Star Trek Letting Its Heroes Age Is a Fascinating Thing

Star Trek Letting Its Heroes Age Is a Fascinating Thing

There’s a moment in the climax of Star Trek: Picard’s season two premiere when Q, the omnipotent bane of Jean-Luc’s life, appears in the latter’s humble French estate. He has had, like so many returning figures of classic pop culture of late, the process of time smoothed out by CG, to give us a semblance of the Q we once knew all those years ago. But, he realises: Jean-Luc Picard has gotten old. So why shouldn’t he?

“Oh dear, you’re a bit older than I imagined,” Q jokes. “Let me catch up.” In a trademark click of his fingers, and a bright flash of light, the CG-enhanced Q becomes just regular old contemporary John de Lancie. It’s a perfect way to bring Q and Picard together again, decades after they last crossed paths in the finale of The Next Generation — but it’s also emblematic of an approach contemporary Star Trek is taking to its ageing heroes. Instead of being rooted in the moment we left these figures trapped in televisual amber generations ago, for the most part Star Trek has returned to them as they are in the here and now: actors and characters alike who have grown older and lived lives beyond the events we saw played out on screen.

Q’s brief de-ageing isn’t the first time Trek has leveraged the technology — in Picard’s first season, Brent Spiner appeared multiple times in a mix of makeup and CG touch ups to portray the “ageless” Commander Data, while appearing as his normal self as Dr. Altan Soong. But it’s been rare for the series as its renaissance in the streaming age has plunged into the depths of Star Trek’s past and its future. The franchise has worked inversely too — in shows like Discovery and the upcoming Strange New Worlds, set in Trek’s 23rd century “past,” revisiting younger versions of famous figures like Spock, Sarek, Uhura or Captain Pike has been managed by recasting new faces, giving the chance in turn for those actors to put their own interpretive mark on Star Trek legends. And where neither approach necessarily works, there’s always animation: Lower Decks provided ways for us to revisit characters in their Starfleet heydays like Tom Paris, or Commander Riker and Deanna Troi. Prodigy even had it both ways, with Kate Mulgrew reprising her role as both a Voyager-era Captain Janeway (in holographic form) and what would be the contemporary Admiral Janeway.

Screenshot: Lucasfilm
Screenshot: Lucasfilm

It’s made all the more fascinating to see this multi-pronged approach in contrast to Trek’s long-time sci-fi “rival,” Star Wars. In some ways there are parallels — new faces stepping in to portray new chapters of classic figure’s lives, like Alden Ehrenreich as the young Han Solo, or Rosario Dawson as a post-Return of the Jedi Ahsoka Tano.

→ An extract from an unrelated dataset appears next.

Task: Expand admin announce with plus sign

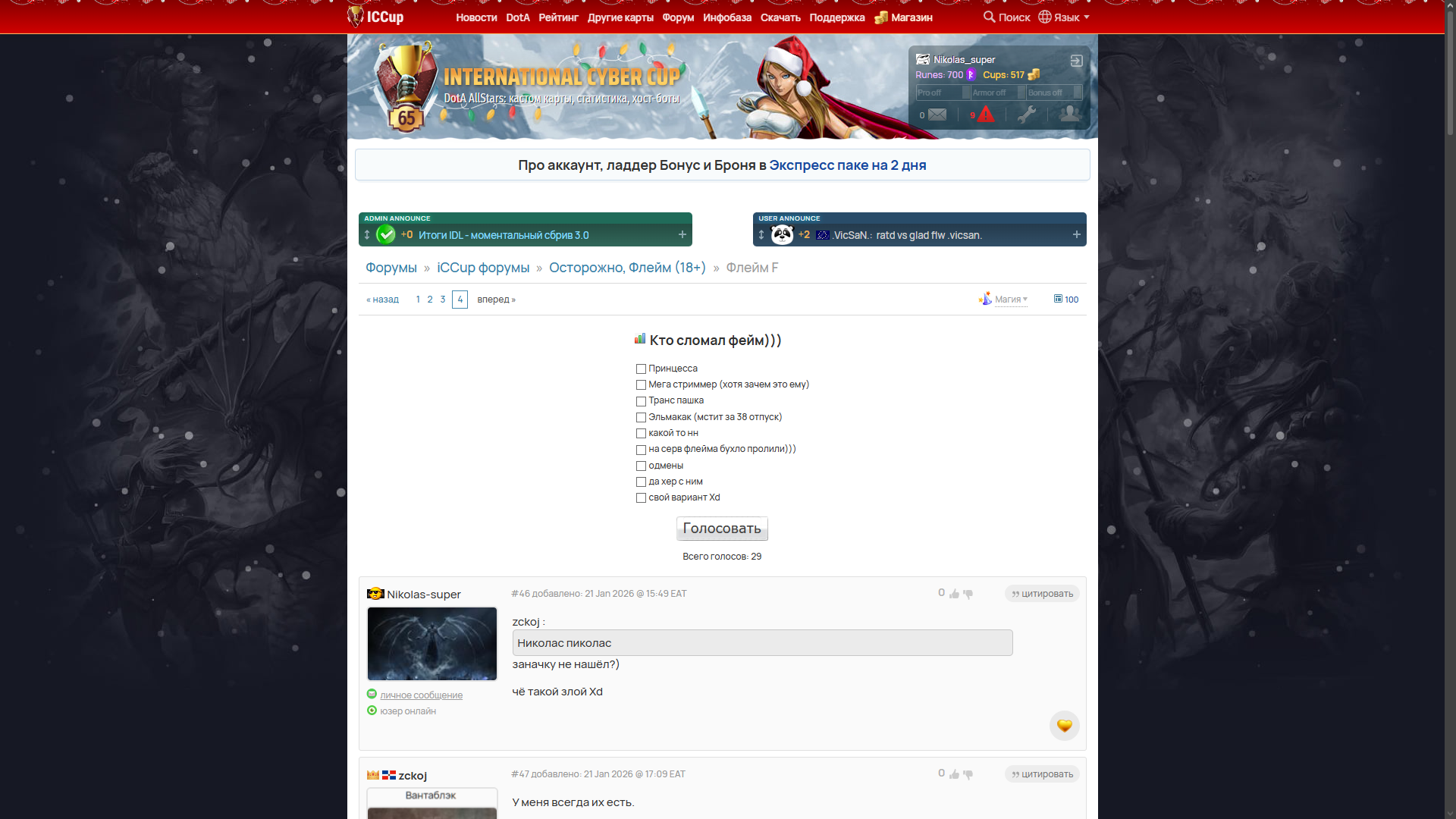Action: (x=682, y=235)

In series like The Bad Batch, Rebels, and Clone Wars, we’ve seen familiar faces return, whether played by their cinematic counterparts or by soundalikes, allowing them to exist and live stories across multiple eras of the Star Wars timeline. But in stark contrast to Trek, Star Wars has leaned the most on using technology to recapture the youth of its legacy figures, to mixed degrees of success. From Rogue One’s digital replicas of Princess Leia and Grand Moff Tarkin, to the now-seemingly-ongoing deployment of a CG likeness of Mark Hamill to bring a Return of the Jedi era Luke Skywalker back to life in The Mandalorian and The Book of Boba Fett, Star Wars’ fascination with its past has seen it draw upon the technological influences that made the franchise a pioneer in the first place, attempting to use VFX to lock its heroes in that aforementioned amber. Who needs to tell stories about a Luke Skywalker that has grown old, when you can just place a young Mark Hamill’s digital face over a stunt actor, and relive an idealised past?

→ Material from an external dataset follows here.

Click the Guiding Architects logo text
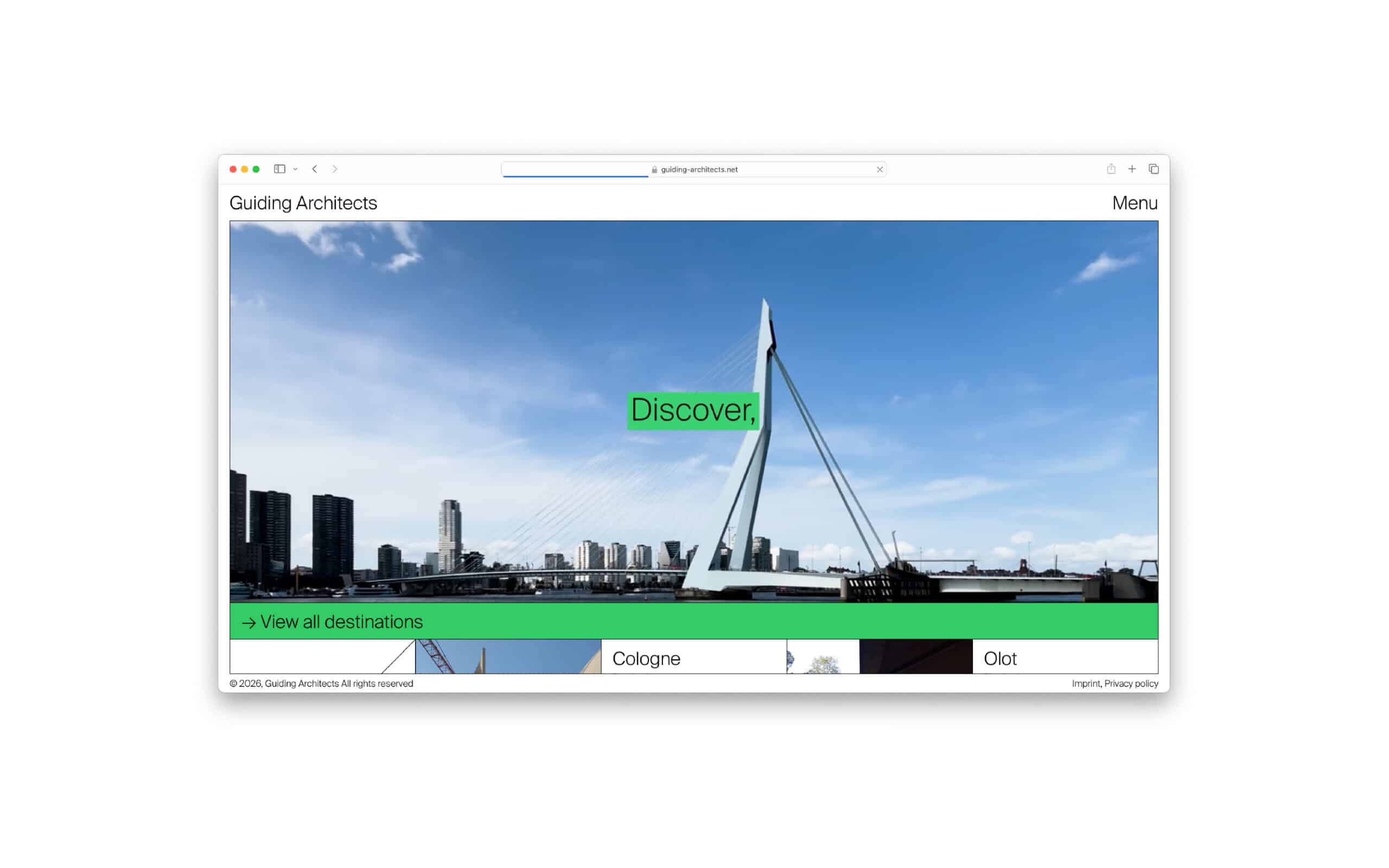 point(303,203)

Of course, that’s not to say Star Wars didn’t try that: the old Luke we met in The Last Jedi, embittered by disillusion and years of self-imposed exile, offered a bold look at a hero who has grown from the glory days we last encountered him in, traumatized by the destiny placed upon his shoulders. The fact that the reaction to such an idea was rendered so controversial, however, that Star Wars has seemingly raced back to this CG-enhanced version of Luke’s past self in its wake is perhaps made more damning, then. What Star Trek has done with figures like Q and Picard, Star Wars has become too reluctant to try. But whatever the approach, in this age of revitalized franchises attempting to move and grow beyond their predecessors, how two of the biggest sci-fi hits have taken opposite stances on just how to best revisit their most iconic figures has become fascinating to watch unfold — whether through layers of digital trickery or otherwise.